第24話 すべてが順調に進み過ぎた。

 数日前のスタンドバトル以来、テンテンは何も用がないのに、仕事場に不自然に現れるようになった。僕がそのことを指摘すると、彼女はわざとらしい態度で絵の指導を頼んでくる。都度、アシスタントの手塚は作業遅延の理由をつけて、テンテンを追い返すために奮闘する。

 この光景が最近では職場の風物詩として定着していた。


 しかし、それを含めたとしても、手塚と神室をアシスタントに雇えたことはかなり大きい。これまで長時間かかっていた作業が大幅に短縮できたおかげで、僕の睡眠時間もかなり増えた。


 最近は肌の調子も良く、休憩時間などは念願だったマリオカートなどのゲームをアシスタントと、なぜか職場にやって来るテンテンの4人で楽しんでいる。


 手塚や神室からは漫画製作に関する質問やアドバイスを求められることも多い。できる限り答えるようにし、持ちつ持たれつの関係を築いていた。

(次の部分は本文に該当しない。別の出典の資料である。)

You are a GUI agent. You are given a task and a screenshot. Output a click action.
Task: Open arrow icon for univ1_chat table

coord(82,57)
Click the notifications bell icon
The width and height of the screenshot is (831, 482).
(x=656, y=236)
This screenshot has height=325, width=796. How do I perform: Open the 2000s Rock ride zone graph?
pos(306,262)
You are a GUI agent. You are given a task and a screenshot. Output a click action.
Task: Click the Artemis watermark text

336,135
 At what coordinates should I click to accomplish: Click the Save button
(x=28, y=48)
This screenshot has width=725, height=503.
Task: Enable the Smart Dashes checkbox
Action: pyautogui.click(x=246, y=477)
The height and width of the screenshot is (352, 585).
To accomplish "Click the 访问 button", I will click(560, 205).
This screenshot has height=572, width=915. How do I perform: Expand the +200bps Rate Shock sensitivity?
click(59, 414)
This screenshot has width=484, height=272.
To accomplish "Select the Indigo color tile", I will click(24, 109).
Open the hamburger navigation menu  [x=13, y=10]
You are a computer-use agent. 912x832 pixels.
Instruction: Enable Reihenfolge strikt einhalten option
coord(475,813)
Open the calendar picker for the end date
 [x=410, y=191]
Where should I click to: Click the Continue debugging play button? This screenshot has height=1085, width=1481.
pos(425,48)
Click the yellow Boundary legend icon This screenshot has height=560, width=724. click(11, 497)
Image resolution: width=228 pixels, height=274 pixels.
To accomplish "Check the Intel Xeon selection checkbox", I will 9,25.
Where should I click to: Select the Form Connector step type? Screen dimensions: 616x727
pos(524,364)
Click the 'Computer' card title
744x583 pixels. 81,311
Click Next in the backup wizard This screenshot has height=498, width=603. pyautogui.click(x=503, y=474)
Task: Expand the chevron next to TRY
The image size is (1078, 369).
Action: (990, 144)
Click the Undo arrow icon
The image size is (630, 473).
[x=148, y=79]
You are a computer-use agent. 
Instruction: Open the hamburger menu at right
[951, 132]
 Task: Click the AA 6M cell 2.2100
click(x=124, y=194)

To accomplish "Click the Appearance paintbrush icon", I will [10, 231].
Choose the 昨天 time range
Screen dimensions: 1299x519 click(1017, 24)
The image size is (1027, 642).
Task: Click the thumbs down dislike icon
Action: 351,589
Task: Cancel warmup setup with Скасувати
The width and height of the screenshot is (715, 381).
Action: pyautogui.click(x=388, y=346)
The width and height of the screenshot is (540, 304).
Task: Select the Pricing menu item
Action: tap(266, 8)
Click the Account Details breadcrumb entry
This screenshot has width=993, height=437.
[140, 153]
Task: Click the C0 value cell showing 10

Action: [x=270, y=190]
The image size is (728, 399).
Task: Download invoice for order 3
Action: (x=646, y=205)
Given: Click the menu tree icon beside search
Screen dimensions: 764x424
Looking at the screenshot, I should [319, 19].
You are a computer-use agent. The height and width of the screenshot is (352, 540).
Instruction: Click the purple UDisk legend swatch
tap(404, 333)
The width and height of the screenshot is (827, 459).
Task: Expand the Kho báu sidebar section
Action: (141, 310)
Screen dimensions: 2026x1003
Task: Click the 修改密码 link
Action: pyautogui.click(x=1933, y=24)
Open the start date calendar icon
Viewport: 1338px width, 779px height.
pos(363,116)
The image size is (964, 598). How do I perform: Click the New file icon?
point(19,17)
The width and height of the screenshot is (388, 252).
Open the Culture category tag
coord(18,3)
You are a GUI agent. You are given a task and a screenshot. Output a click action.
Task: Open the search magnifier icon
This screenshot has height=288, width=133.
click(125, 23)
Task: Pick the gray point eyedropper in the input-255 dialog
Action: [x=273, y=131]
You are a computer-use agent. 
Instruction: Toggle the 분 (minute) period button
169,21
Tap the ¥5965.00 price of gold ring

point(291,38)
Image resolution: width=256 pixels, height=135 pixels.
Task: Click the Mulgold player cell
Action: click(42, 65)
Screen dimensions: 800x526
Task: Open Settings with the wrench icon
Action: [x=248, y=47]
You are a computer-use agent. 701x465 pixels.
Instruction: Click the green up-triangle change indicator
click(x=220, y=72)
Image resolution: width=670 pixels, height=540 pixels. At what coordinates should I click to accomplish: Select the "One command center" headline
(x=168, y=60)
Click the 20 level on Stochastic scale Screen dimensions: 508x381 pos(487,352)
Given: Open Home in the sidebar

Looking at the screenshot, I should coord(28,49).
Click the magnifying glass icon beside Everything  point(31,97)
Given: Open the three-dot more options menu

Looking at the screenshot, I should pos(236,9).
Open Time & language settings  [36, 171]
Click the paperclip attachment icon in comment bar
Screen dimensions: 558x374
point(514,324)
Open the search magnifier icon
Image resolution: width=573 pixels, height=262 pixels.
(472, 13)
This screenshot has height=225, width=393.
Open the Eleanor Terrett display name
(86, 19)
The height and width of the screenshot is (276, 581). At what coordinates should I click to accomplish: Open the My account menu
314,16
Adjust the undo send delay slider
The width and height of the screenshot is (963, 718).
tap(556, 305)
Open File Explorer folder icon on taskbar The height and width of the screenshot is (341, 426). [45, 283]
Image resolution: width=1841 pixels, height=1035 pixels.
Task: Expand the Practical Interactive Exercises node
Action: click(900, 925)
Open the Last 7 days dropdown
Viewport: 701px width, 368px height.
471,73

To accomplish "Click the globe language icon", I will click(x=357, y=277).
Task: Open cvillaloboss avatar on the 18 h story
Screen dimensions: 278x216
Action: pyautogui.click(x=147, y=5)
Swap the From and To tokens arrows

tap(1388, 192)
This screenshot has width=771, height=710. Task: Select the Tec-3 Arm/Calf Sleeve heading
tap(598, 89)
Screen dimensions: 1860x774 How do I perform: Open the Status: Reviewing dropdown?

 このままのスムーズな進行で作業が進めば、来月には【廻れ狂想曲】2巻が発売される予定だ。編集の立花さんによると、【廻れ狂想曲】のドラマCD化についての話も浮上しており、この勢いで単行本が更に売れると、将来的にはアニメ化の可能性も考えられるそうだ。

 実際、編集部でもそのような話が取り沙汰されているのだとか。


 しかし、人生は思い通りに進まないことのほうが多い。




 ◆◆◆




 それはとある日のことだ。

 いつも通り学校に向かっていたところ、同じ鳥山高校の制服を着た女子生徒が僕を指差して笑っていた。


「……?」


 僕の顔に何かついてるのかな……?


 スマホのカメラアプリを起動し、鏡代わりに確認したが、特に何もついておらず、変わった点も見当たらなかった。


「気のせいかな?」


 しかし学校に近づくにつれて、生徒たちの数が増え、こちらを見てはコソコソと笑う様子が増えてきた。その笑顔は明らかに嘲笑の意味を含んでいた。


「……」


 朝から非常に不快な気分になった。まるで世界中の人々が僕をバカにしているような感じがしたのだ。


「くくくっ――おい、あいつじゃね」

「噂をすればご本人様のご登場かよ」

「いいよなー、俺も仲間に入れてもらいたいくらいだ」

「そりゃ男ならみんな思ってることだって」

「つーか大人しそうな顔してるくせに、やってることマジで半端ねぇよな」

「でかい声で言うなって、本人にバッチリ聞こえちまうだろ」

「あははは、悪りぃ」


 学校に着いて、昇降口で上履きに履き替えながら、図書室に向かう途中でも、どこかで誰かに笑われている気がして、めちゃくちゃ気まずかった。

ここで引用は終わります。